_Work request A_
According to the letters, by what margin did Pat Toomey lose the 2004 Republican primary?
_Work request B_
From the letters, copy word for word the part that opens with the words containing "Denise Flowers" and closes with "Bush and Santorum.".

For an in-depth look at the vaccine controversy, I recommend Dr. Sherri Tenpenny’s DVD, Vaccines: The Risks, the Benefits, the Choices (www.nmaseminars.com or 800-771-2147). The DVD is lengthy but packed with well-documented information gleaned mainly from the Centers for Disease Control and Prevention and mainstream medical journals.
Denise Flowers
Powell, Wyoming
No Diversity Jive
I went with my veterans group to Vietnam. I went to Mass in both Ho Chi Minh City (Saigon) and Hue. About eight percent of the country is Catholic. But there’s no Catholic diversity jive in Vietnam!
Richard Vannucci
Castro Valley, California
Pat Toomey's Revenge
I read your New Oxford Note “What Happened to Rick Santorum?” (Jan. 2007) with interest. One significant factor was when prolife Pat Toomey challenged pro-abortion Sen. Arlen Specter in the Republican primary in 2004. Toomey had a good chance of winning. But President George W. Bush, with Sen. Rick Santorum in tow, stumped the state on behalf of the awful Specter. In one commercial Santorum really offended prolifers when he said, “Senator Specter votes with us when it really matters.” Really? Toomey lost by one percent, and the loss was attributed to Bush and Santorum.
In The Wild Man’s Journal from Berwyn, Penn. (Jan./Feb. 2007), there was an article called “Toomey’s Revenge: Conservatives Make Good on Their Threat.” It says: “In the April 2004 Republican primary, Pat Toomey challenged Arlen Specter…. Specter was the most liberal, pro-death senator in the Republican Party. Pat had put together a good campaign, had the momentum and was closing in fast on this vulnerable liberal. But when ‘pro-life’ Rick Santorum started stumping for Snarlen Arlen, conservatives were shocked. The Bush/Santorum tag-team defeated Pat Toomey in the primary and the betrayal was complete…. Conservatives of all stripes vowed Rick would pay for his disloyalty the next time he ran for office. Party officials discounted the public outcry as just angry rhetoric that would blow over, but they were so wrong. In November of 2006 pro-life Democrat Bob Casey defeated Rick Santorum, because the conservative base abstained, voted for Casey, or did what I did and placed a write-in vote for Pat Toomey.”

Saved entries:
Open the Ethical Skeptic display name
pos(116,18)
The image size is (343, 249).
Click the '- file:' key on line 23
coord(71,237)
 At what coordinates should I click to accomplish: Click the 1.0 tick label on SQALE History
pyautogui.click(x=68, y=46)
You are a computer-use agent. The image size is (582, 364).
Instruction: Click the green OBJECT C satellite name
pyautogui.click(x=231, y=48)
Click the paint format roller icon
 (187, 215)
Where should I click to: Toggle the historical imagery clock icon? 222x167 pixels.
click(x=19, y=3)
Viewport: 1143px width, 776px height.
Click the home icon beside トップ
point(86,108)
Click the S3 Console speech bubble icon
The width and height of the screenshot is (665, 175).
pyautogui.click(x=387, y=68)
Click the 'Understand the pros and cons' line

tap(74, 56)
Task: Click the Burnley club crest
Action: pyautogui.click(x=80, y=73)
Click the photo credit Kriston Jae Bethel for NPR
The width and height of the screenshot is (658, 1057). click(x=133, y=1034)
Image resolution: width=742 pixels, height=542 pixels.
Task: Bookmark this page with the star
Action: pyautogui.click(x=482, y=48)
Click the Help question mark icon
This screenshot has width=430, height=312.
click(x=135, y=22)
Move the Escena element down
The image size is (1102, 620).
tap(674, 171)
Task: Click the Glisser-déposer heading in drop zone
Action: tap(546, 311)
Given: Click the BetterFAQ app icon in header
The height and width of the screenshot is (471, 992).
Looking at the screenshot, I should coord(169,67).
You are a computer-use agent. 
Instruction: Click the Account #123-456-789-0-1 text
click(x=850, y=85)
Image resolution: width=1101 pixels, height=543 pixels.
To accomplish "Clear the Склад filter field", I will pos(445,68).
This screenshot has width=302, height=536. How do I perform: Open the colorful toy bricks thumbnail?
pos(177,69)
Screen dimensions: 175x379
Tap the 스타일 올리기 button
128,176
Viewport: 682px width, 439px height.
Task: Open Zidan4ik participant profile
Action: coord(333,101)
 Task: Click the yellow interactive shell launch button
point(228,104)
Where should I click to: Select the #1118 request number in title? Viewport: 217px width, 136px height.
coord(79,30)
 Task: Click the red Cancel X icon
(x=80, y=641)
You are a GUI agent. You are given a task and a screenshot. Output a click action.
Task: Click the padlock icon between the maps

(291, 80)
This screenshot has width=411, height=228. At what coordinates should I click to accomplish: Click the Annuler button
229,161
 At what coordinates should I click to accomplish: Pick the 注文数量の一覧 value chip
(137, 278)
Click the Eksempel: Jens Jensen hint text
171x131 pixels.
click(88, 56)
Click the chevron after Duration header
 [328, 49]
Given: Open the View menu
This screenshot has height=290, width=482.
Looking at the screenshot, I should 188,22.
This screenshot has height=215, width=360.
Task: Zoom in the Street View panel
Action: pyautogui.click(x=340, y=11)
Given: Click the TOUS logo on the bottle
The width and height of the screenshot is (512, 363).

_Your solution A_
By one percent.

_Your solution B_
Denise Flowers
Powell, Wyoming
No Diversity Jive
I went with my veterans group to Vietnam. I went to Mass in both Ho Chi Minh City (Saigon) and Hue. About eight percent of the country is Catholic. But there’s no Catholic diversity jive in Vietnam!
Richard Vannucci
Castro Valley, California
Pat Toomey's Revenge
I read your New Oxford Note “What Happened to Rick Santorum?” (Jan. 2007) with interest. One significant factor was when prolife Pat Toomey challenged pro-abortion Sen. Arlen Specter in the Republican primary in 2004. Toomey had a good chance of winning. But President George W. Bush, with Sen. Rick Santorum in tow, stumped the state on behalf of the awful Specter. In one commercial Santorum really offended prolifers when he said, “Senator Specter votes with us when it really matters.” Really? Toomey lost by one percent, and the loss was attributed to Bush and Santorum.